Thursday 24 July 2008

Celtic Imagination No 15: Out of the Depths

coppermines copy This digitally reworked image shows some of the old mineworkings adjacent to Levers Water in the Coppermines Valley of the English Lake District. To the left the black gash in the rock is where the ore has been worked out deep down into the mountain. To the right a small adit burrows horizontally underneath a covering of debris and rubble into another worked out passage. For the unwary and ill-prepared this is a dangerous place to venture and the surrounding fence, just out of shot, is there for good reason.  Exploration of the mine is best left to the expert cavers who know the workings well and are familiar with their particular hazards.

Keep out of the depths.

Of course we can all bring to mind people whose personalities might also require a fence around them because of the inherent risk of getting hurt if you get too close or involved.
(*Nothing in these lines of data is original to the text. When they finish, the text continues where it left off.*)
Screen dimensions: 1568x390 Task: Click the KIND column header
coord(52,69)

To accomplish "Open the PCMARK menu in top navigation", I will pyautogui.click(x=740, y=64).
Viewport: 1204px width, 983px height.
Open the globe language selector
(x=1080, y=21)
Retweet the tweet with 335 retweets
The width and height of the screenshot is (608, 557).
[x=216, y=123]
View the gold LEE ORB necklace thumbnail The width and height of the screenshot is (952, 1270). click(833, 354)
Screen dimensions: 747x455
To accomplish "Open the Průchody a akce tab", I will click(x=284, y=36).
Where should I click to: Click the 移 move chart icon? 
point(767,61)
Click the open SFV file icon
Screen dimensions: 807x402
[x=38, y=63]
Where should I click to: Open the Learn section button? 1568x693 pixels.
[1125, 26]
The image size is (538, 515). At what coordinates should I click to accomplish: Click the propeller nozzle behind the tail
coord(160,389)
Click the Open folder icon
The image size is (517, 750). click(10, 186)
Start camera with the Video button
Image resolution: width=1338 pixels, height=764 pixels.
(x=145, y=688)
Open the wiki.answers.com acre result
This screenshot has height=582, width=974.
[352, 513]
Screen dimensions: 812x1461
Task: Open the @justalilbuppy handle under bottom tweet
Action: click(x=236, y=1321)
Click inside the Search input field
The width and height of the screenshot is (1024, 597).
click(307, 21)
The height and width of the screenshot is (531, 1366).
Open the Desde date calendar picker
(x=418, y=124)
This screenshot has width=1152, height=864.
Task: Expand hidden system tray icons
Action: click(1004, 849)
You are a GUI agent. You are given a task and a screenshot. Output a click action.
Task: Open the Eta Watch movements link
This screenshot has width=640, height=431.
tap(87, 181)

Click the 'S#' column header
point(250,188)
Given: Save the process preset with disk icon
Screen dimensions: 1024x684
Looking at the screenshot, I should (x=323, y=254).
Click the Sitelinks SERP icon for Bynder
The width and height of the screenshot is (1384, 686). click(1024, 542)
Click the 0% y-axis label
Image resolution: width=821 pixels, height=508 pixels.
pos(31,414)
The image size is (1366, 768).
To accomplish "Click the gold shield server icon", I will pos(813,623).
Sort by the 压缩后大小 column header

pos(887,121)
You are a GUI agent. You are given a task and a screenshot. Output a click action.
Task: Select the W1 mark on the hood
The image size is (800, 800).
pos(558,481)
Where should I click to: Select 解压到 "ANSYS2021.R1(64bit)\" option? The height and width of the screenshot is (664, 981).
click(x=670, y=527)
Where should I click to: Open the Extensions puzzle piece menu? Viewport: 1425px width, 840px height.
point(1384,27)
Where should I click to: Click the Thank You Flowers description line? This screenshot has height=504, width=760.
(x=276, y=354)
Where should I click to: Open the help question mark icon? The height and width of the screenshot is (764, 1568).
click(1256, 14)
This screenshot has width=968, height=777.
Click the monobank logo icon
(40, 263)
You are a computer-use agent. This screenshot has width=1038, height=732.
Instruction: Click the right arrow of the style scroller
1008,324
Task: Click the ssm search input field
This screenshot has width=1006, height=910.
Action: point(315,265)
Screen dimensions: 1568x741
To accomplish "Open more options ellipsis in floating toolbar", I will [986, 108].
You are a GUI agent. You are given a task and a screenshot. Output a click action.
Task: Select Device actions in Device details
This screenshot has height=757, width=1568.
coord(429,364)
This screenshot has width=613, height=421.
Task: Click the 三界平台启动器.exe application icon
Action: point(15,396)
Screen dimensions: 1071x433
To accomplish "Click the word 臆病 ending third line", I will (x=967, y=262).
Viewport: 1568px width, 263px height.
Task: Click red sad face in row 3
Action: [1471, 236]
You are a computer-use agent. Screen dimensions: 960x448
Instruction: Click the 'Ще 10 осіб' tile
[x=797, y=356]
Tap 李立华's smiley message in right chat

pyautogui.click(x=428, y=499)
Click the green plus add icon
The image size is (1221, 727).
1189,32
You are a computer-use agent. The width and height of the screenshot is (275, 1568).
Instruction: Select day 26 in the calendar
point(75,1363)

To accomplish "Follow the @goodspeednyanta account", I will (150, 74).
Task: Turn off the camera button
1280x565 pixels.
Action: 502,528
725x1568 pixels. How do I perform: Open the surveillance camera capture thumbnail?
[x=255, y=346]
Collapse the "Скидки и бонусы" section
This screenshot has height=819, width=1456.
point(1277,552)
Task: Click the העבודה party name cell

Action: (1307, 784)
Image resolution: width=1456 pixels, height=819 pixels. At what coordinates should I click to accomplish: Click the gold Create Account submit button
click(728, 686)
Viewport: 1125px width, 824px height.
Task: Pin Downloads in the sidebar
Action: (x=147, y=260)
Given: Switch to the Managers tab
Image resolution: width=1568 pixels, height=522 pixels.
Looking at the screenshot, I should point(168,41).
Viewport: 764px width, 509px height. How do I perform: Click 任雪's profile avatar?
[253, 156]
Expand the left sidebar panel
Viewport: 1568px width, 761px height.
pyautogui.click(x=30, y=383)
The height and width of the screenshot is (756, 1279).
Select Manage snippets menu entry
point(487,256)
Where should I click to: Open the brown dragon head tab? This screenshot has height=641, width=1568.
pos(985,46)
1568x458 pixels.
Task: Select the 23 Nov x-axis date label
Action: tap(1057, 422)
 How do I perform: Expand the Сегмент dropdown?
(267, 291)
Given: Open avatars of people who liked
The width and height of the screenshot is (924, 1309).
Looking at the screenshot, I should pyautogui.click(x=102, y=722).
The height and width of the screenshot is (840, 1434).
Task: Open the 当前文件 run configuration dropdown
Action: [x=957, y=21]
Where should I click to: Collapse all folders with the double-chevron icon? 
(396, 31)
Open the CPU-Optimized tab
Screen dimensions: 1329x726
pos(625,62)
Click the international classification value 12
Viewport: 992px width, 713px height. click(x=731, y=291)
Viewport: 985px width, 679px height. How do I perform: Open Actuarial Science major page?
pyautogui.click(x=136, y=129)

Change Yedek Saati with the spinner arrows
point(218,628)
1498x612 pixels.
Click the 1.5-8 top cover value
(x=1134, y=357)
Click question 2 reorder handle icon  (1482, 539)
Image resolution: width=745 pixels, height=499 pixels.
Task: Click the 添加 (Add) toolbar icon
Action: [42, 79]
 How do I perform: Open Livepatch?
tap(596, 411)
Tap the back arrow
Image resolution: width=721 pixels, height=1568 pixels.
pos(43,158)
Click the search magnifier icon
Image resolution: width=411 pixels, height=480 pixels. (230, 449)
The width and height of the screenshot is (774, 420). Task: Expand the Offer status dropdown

Let me put it this way: how many churches or groups do you know where the relational dynamics are skewed because everyone has to work around and cope with the one or two individuals whose demeanours are spiky or just plain awkward? No one knows how to break out of the repetitive cycle of hurt and offence which so often ensues. No one really wants to resort to just telling the person that they are a malicious sod and should **** off - however tempting that might be. Everyone can see that this would be a failure of nerve, courtesy and of gospel. If the situation is to be resolved in a truly Christian way it requires that we ask why they are the way they are. We have to deconstruct the accepted narrative and look beneath the surface. This means speaking the truth lovingly, committing to the individual and lovingly holding the pain that results. It means enabling them to explore lovingly the dark depths within themselves which make them what they superficially appear to be. And we engage in all of this with the loving self-honesty that recognises the hazards and dangers within ourselves too.

Out of the depths I cry to you, O Lord

So as I reflect like this I am drawn to some lines from RS Thomas's poem Inside:

To the crowd

I am all outside.

To the pot-holing few there is a way

in along passages that become

narrower and narrower,

that lead to the chamber

too low to stand up in,

where the breath condenses

to the cold and locationless

cloud we call truth. It

is where I think.

Out of the depths I cry to you, O Lord. Lord, hear my voice! Let your ears be attentive to the voice of my supplications!

With this in mind I look at the picture and I think about the miners and their families; what were their stories I wonder? I try to hear the cadences of their long lost cries and supplications. It matters somehow, that I make this effort to pause and 'listen' for these sounds from so long ago, like an astrophysicist picking up the microwave radiation signature from the birth of the universe. What long forgotten hardship, toil and misery does this picture represent? And who enjoyed the profits? These days I find that I often approach industrial archaeology with this hermeneutic of suspicion: who was exploited, what was the human cost, who reaped the rewards?  The story of the Tolpuddle Martyrs reminds me of the close link between Methodism and the birth of the Trades Union movement. Such pictures as the one above recall why rights for workers were so important; why each and every human life cannot be reduced to an insignificant figure on a balance sheet. The words of Jesus are good news for the poor and the oppressed. This is the truth his followers are called to embody and proclaim.